Kenya — The the Judges and Magistrates Association on Saturday said Parliament would be interfering with the independence of the Judiciary should it reduce its budgetary allocation.
The Secretary General of the Judges and Magistrates Association Bryan Khaemba said justice would not be adequately furnished should the Judiciary be denied the resources to furnish it.
"Who is Parliament trying to punish? By seeking to reduce the Judiciary fund, who will be punished at the end of the day? How can Justice be dispensed efficiently and expeditiously without important things like pens, papers desks and water? Judicial officers cannot operate with minimum funds," he stated.
He said the accusations that hefty and unnecessary allowances were paid out to the Judicial Service Commissioners were as yet unsubstantiated and should not be used as an excuse to cut the Judiciary's funding.

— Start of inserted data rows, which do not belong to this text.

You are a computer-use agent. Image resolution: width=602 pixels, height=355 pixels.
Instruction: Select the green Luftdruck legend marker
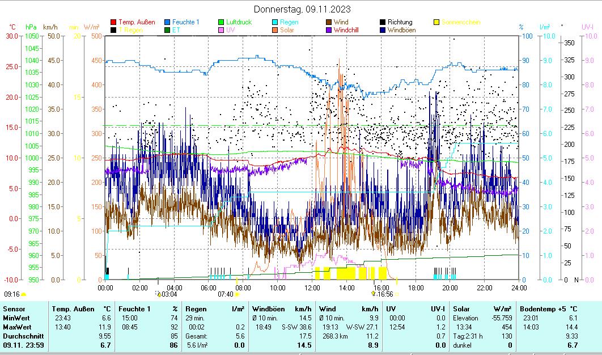click(x=221, y=22)
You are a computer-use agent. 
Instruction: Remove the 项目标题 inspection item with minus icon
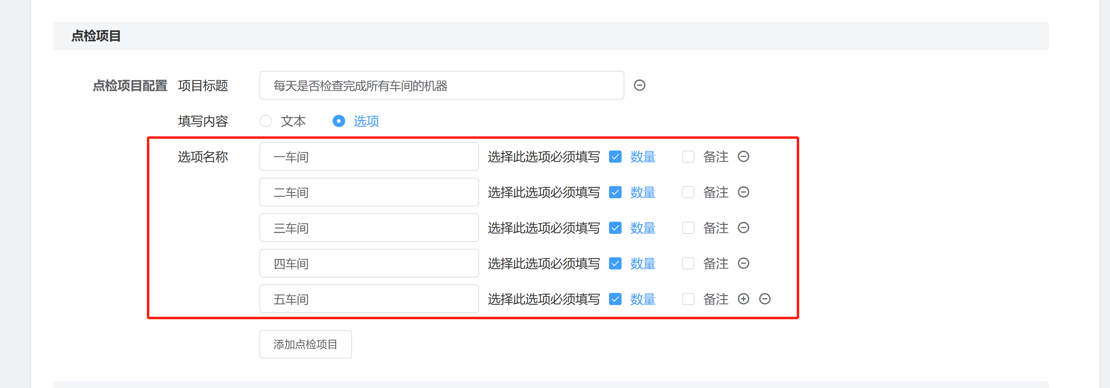[639, 85]
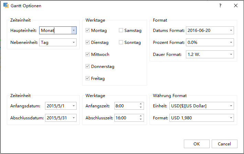Increase Anfangszeit with up arrow

tap(141, 104)
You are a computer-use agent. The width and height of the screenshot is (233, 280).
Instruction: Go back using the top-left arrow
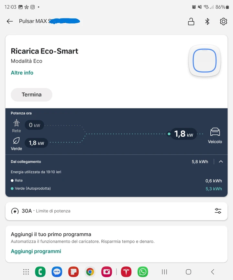coord(10,21)
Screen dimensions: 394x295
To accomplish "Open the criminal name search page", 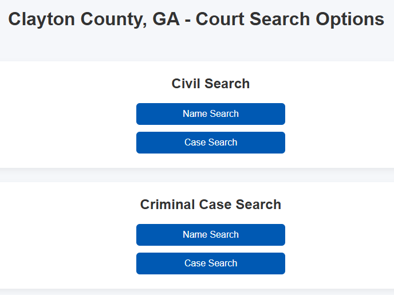I will (x=211, y=235).
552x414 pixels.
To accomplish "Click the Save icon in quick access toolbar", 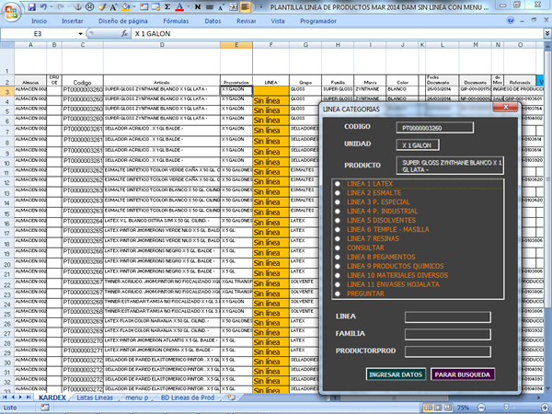I will pos(31,5).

"The JSC performs its duties in the capacity that it has been given by the law and we are intrigued that other arms of government being adverse to fighting corruption want to interfere," he said.
Khaemba argued that if Parliament has its way, Kenya would return to the dark days where Justice was delayed and many times not guaranteed.
"The time when the Executive and the Legislature used to control justice through reducing and making the Judiciary beg for budgetary allocation ended with the promulgation of the Constitution. Some institutions are still stuck in these hay-days and we are asking Kenyans not to cease their vigilance against these vices," he said.
Khaemba said that the Judiciary has been in the struggle to assert its operational independence since 1963 and the transformation agenda was now under attack by Parliament.
Parliament's threat to cut the Judiciary's budget emanated from revelations made by the former Chief Registrar of the Judiciary to the effect that the JSC was misusing funds.
Shollei last month told Parliament's Budget Committee that her tribulations within the institution were attributed to the fact that she blew the whistle on the misuse of funds.
Shollei explained that the stalemate between her and the JSC was a result of questioning stupendous allowances paid out to the members.
"The issue of allowances has been the cause of all the trouble I have been in whilst at the Judiciary. This is after I raised the issue that the JSC have no part to play in matters related to finances yet they insist on their involvement in financial management," she said.
She told the Parliamentary Budget Committee that she had on a number of occasions been forced to dance to their tune saying, "I have sometimes let it happen just to save my job making sure not to make enemies."
The committee asked the registrar to give a breakdown of the expenditure of the commission and she said:
"The sitting allowances total to a staggering amount of money as members earned between Sh1.9 million and Sh17 in allowances for sittings from 2011 to 2013. Further breaking down would indicate that with each sitting, the commission members earn between Sh20, 000 and Sh80, 000."